Now,let’s perform analysis of variance,
Aov<-aov(mpg~.,data=mtcars)
summary(Aov)
## Df Sum Sq Mean Sq F value Pr(>F)
## cyl 1 817.7 817.7 102.591 2.3e-08 ***
## disp 1 37.6 37.6 4.717 0.04525 *
## hp 1 9.4 9.4 1.176 0.29430
## drat 1 16.5 16.5 2.066 0.16988
## wt 1 77.5 77.5 9.720 0.00663 **
## qsec 1 3.9 3.9 0.495 0.49161
## vs 1 0.1 0.1 0.016 0.90006
## am 1 14.5 14.5 1.816 0.19657
## gear 2 2.3 1.2 0.145 0.86578
## carb 5 19.0 3.8 0.477 0.78789
## Residuals 16 127.5 8.0
## ---
## Signif. codes: 0 '***' 0.001 '**' 0.01 '*' 0.05 '.' 0.1 ' ' 1
We see cyl,disp, wta and am has the p-value less than 0.05 Let’s perform the multivariabe linear regrassion analysis:
R_multivar<-lm(mpg~cyl+disp+wt+am,data = mtcars)
summary(R_multivar)
##
## Call:
## lm(formula = mpg ~ cyl + disp + wt + am, data = mtcars)
##
## Residuals:
## Min 1Q Median 3Q Max
## -4.318 -1.362 -0.479 1.354 6.059
##
## Coefficients:
## Estimate Std. Error t value Pr(>|t|)
## (Intercept) 40.898313 3.601540 11.356 8.68e-12 ***
## cyl -1.784173 0.618192 -2.886 0.00758 **
## disp 0.007404 0.012081 0.613 0.54509
## wt -3.583425 1.186504 -3.020 0.00547 **
## am 0.129066 1.321512 0.098 0.92292
## ---
## Signif. codes: 0 '***' 0.001 '**' 0.01 '*' 0.05 '.' 0.1 ' ' 1
##
## Residual standard error: 2.642 on 27 degrees of freedom
## Multiple R-squared: 0.8327, Adjusted R-squared: 0.8079
## F-statistic: 33.59 on 4 and 27 DF, p-value: 4.038e-10
We notice that R-squared value is 0.8327.Which suggest that 83% or more of variance can be explained by this multivariable model.P-values for cyl and wt are below 0.05,suggesting that these are the confounding variables in the model.
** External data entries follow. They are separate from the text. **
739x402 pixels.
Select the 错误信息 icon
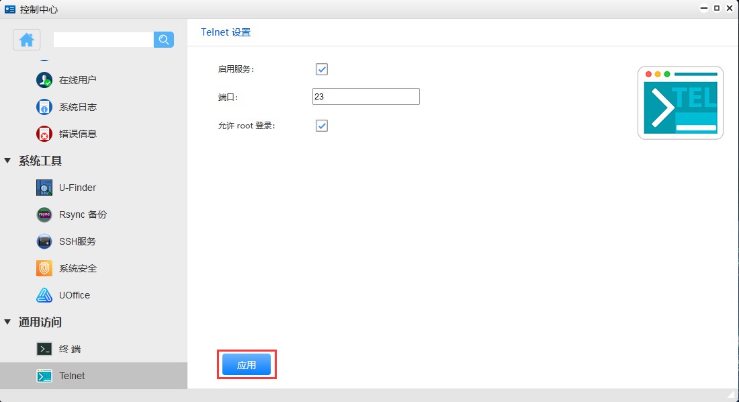point(44,134)
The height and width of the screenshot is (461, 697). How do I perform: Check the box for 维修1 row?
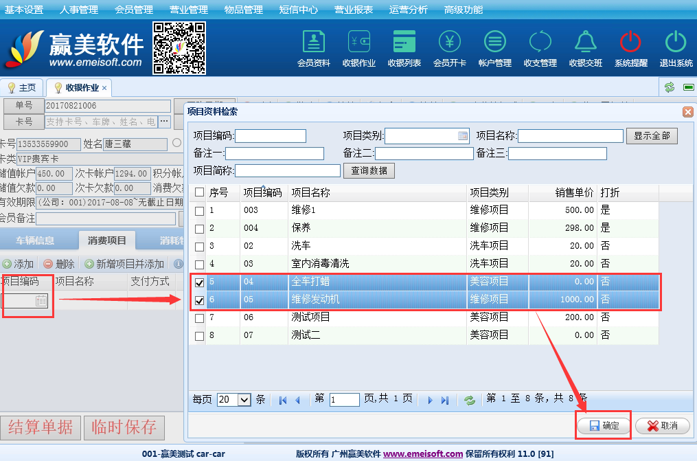200,211
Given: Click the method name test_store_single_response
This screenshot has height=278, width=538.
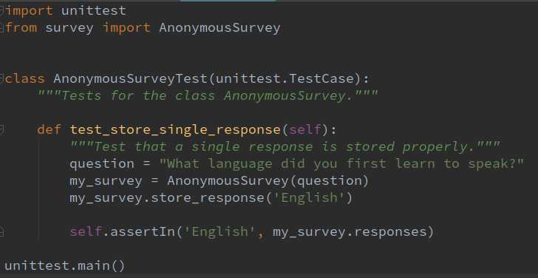Looking at the screenshot, I should tap(175, 130).
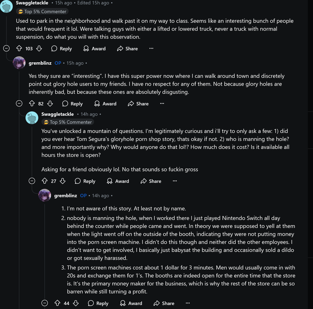Collapse the thread of the 103-point comment
Viewport: 313px width, 309px height.
click(x=7, y=49)
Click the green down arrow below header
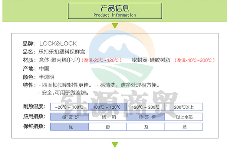 point(115,25)
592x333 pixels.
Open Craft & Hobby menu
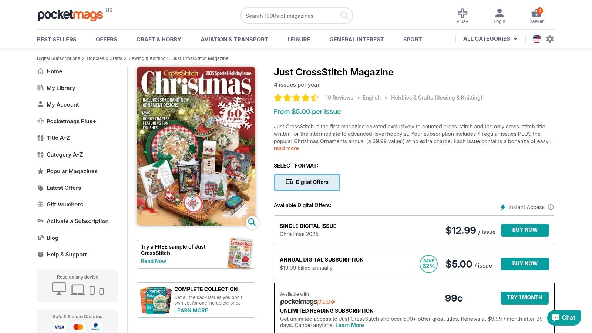[x=159, y=39]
pairs plot for the dataset
pairs(mpg ~ .,data=mtcars)
Residuals plot
par(mfrow=c(2,2))
plot(R_multivar)
The Residual vs fitted plot show that the residuals are homoscedastic. Also, QQ plot shows residuals are normally distributed(except some outliers).